Cognitive factors: What you and your child understand and believe about pain

A child’s and a parent’s understanding and beliefs can have an influence on the child's pain. These include:

  • what caused the pain
  • how strong it might be and how long it may last
  • what you know about using medicines and other therapies to lessen the pain
  • how well you expect these therapies to work
  • what you believe triggers pain
  • what you know about sources of stress that may cause pain
  • what you know about reducing the stress in typical childhood experiences, including school, sports and relationships.

Psychological factors

Like an adult, a child’s emotions affect how they behave and respond to pain and required medical treatments, especially when they are in the hospital. It is important to assess all the factors that can affect pain and, since fear and anxiety are so closely related to pain, evaluating whether your child is afraid and anxious is part of evaluating whether they have any pain. Children can sometimes deny that they are hurting for fear of a needle or some more frightening treatment. For these reasons, an accurate assessment of how much pain your child feels is important to make sure that everything is being done to relieve both their pain and any anxiety they may have.

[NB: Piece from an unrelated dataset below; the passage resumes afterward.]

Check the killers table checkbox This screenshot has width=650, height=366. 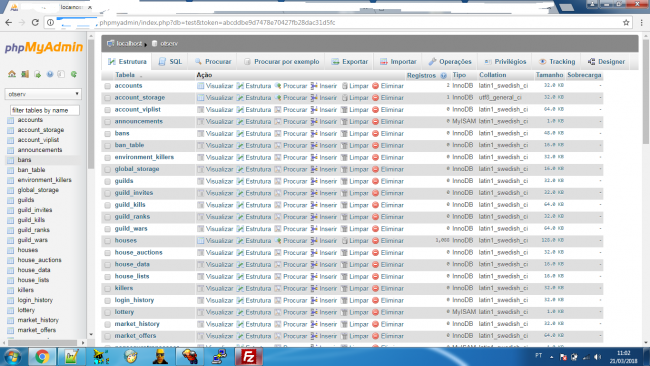108,288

A child’s report of pain should always be taken seriously — just as an adult’s would be.

Being honest with your child about their pain is a step in the direction of reducing beliefs that might negatively affect pain assessment.

Gender and cultural influences

Much of how we express our pain is learned behaviour. There are also gender differences associated with pain; that is boys and girls will often react differently to pain. For example, small boys will cry, but as they grow older they may put a lot of effort into making sure they don’t, particularly if others are present. Conversely, young girls may cry more because this behaviour is deemed acceptable.

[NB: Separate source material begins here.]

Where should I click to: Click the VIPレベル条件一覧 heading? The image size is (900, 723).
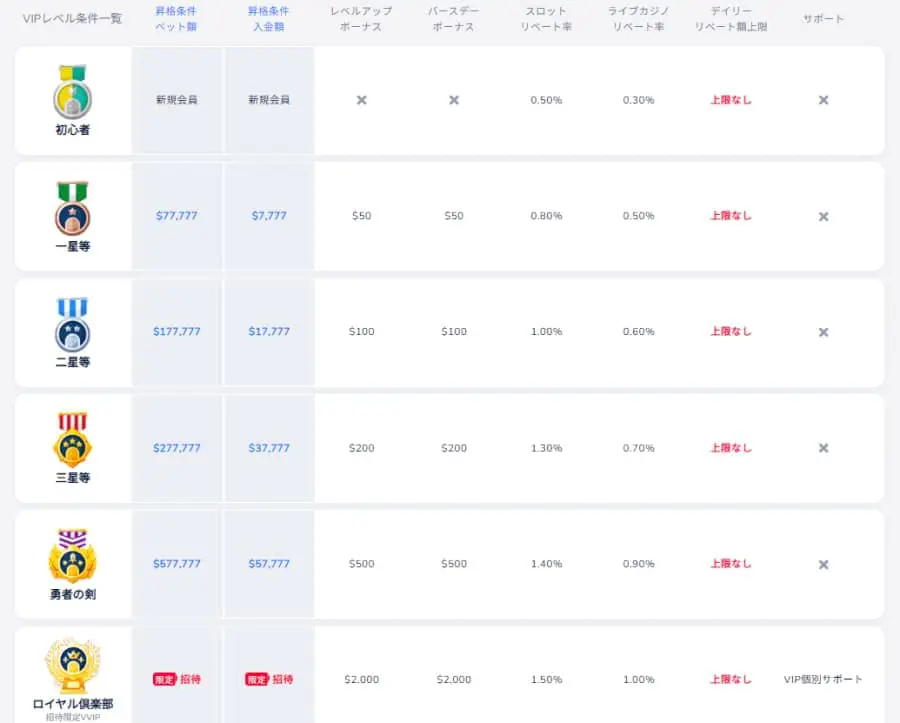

Older children behave very differently than younger children and all ages may behave differently depending on whether they are with their parents or peers.

Cultural differences can account for a wide variety of reactions to situations. People of some cultures may express themselves freely. Others may repress their emotions or react in a way contrary to what is considered normal in the western world. For example, parents may be very reluctant to show concern or may believe it is disrespectful to ask hospital staff questions. Parents may even constantly smile through their child's painful procedure though they are not feeling happy. As well, parents and children may behave the way they believe health-care professionals want them to behave. This is called being the “good patient.”

Gender and culture can have an effect on how children express pain. All children should be encouraged to truthfully express how much pain they are feeling so that health-care providers can get the most accurate assessment and recommend the most appropriate treatment.